Spero abbia notato che nonostante i due piacevolissimi giorni passati insieme per la finale della 44ª edizione del Campiello, ho smesso di darle del tu. Questo è perché ci tengo a prendere da lei le dovute distanze per come, in quelle poche righe, abbia saputo offrirci una straordinaria dimostrazione di ipocrisia. Lei si nasconde dietro il quinto posto di un suo collega di competizione, Buttafuoco appunto, che tra laltro stimo come pochi, prima ancora come giornalista che come scrittore, per sfogare la sua rabbia, la sua frustrazione, nell'essere arrivato nuovamente secondo nel nostro prestigioso premio Campiello. Guardi Marinelli, è sempre così; quando si decide di affrontare una competizione cè uno che vince ed altri che perdono. Ed anche cè uno che arriva secondo. Come lei.
Invece di prendersela con chi a suo dire non ha colto nel suo libro quelle straordinarie qualità da farla vincere a mani basse, poteva considerare questo, sempre ottimo, risultato, come un ulteriore stimolo a migliorare, per potere negli anni a venire, anche vincere. Poteva anche interpretare la mia telefonata, che chi mi conosce sa bene non può essere stata «confusa e balbettante», un segno di cortesia e stima, evidentemente mal riposta.
Mi dica Marinelli, era stato il suo medico che l'aveva obbligata a partecipare al nostro premio Campiello? Vede Marinelli, è proprio questo il punto; lei come molta parte dei suoi colleghi, professori, editorialisti, registi, autori, attori, sceneggiatori, scrittori (almeno questi sono i «mestieri» che le vengono attribuiti in una sua recente biografia) non avete l'abitudine alla competizione, essenza vitale e presente quotidianamente nelle nostre aziende, obbligate, pena la morte, la scomparsa, a competere più con la spada che con la penna.
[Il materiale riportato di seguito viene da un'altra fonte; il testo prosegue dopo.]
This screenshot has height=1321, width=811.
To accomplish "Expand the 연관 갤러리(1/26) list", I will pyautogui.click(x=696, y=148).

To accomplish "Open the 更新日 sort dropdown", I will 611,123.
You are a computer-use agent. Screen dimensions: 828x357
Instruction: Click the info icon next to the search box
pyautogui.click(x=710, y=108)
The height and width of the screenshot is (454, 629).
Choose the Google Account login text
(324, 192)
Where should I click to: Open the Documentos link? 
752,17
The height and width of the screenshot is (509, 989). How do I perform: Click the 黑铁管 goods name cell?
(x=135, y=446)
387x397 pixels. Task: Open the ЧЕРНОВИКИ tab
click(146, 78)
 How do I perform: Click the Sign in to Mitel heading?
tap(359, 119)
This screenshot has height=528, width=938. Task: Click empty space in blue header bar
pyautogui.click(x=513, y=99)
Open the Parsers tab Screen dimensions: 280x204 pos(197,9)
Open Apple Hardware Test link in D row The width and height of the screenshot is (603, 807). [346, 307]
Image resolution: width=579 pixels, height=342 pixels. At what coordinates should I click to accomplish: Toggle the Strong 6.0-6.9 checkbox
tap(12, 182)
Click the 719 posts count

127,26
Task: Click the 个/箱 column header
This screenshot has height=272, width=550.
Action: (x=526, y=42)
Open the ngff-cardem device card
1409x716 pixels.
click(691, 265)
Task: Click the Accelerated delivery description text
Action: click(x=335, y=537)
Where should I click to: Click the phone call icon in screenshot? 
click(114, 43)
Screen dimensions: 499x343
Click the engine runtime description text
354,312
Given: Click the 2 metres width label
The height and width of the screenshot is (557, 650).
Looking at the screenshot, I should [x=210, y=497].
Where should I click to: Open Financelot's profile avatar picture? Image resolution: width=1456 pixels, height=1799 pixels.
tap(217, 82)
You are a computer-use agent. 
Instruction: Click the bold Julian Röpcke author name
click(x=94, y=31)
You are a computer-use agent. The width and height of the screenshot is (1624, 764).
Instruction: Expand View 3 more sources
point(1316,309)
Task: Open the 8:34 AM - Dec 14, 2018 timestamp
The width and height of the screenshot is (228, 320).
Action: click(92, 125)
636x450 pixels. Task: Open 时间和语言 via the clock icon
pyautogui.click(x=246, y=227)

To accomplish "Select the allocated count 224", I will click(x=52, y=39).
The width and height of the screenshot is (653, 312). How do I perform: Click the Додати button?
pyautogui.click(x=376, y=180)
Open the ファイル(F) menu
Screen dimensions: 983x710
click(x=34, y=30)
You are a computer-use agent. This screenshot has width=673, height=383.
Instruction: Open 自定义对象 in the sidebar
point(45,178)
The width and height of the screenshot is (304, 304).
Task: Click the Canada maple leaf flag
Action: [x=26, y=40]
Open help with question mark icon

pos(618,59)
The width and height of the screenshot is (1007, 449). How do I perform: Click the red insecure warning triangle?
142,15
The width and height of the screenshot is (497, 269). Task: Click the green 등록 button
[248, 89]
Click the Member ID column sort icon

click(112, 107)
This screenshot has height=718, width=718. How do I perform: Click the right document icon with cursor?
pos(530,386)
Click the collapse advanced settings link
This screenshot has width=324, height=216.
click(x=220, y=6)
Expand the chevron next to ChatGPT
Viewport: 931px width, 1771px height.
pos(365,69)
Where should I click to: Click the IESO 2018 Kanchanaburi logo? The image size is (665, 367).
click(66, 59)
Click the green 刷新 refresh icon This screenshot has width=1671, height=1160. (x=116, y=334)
Ed è questo, come ho spesso ripetuto, che tanto mi piace del nostro premio Campiello. Avere il coraggio di sottoporre il proprio «fare» al giudizio non solo di autorevoli esperti, che possono essere spesso influenzati o influenzabili dalle loro esperienze, e ci siamo capiti, ma anche a quello di una giuria che proprio perché «popolare» rappresenta la nostra società tutta, e quindi la vera prova del nove ai vostri lavori. E non intenda quel «popolare» come un diminutivo; il popolo siamo io, lei, tanti altri, responsabili di crescere ed orientarci, capaci di arricchirci culturalmente, anche grazie ai libri che scrivete, che ci fanno pensare, riflettere, e qualche volta divertire.
Ti lascio il meglio di me è il titolo del suo libro arrivato secondo; ecco, Marinelli, con quella lettera a Buttafuoco, dove definisce le vostre opere troppo barocche e complesse per la maggioranza beduina dei salotti italioti (che immagino sia italiani ed idioti) che contano, con quella lettera, ho la netta sensazione che di lei invece ci abbia lasciato proprio il peggio.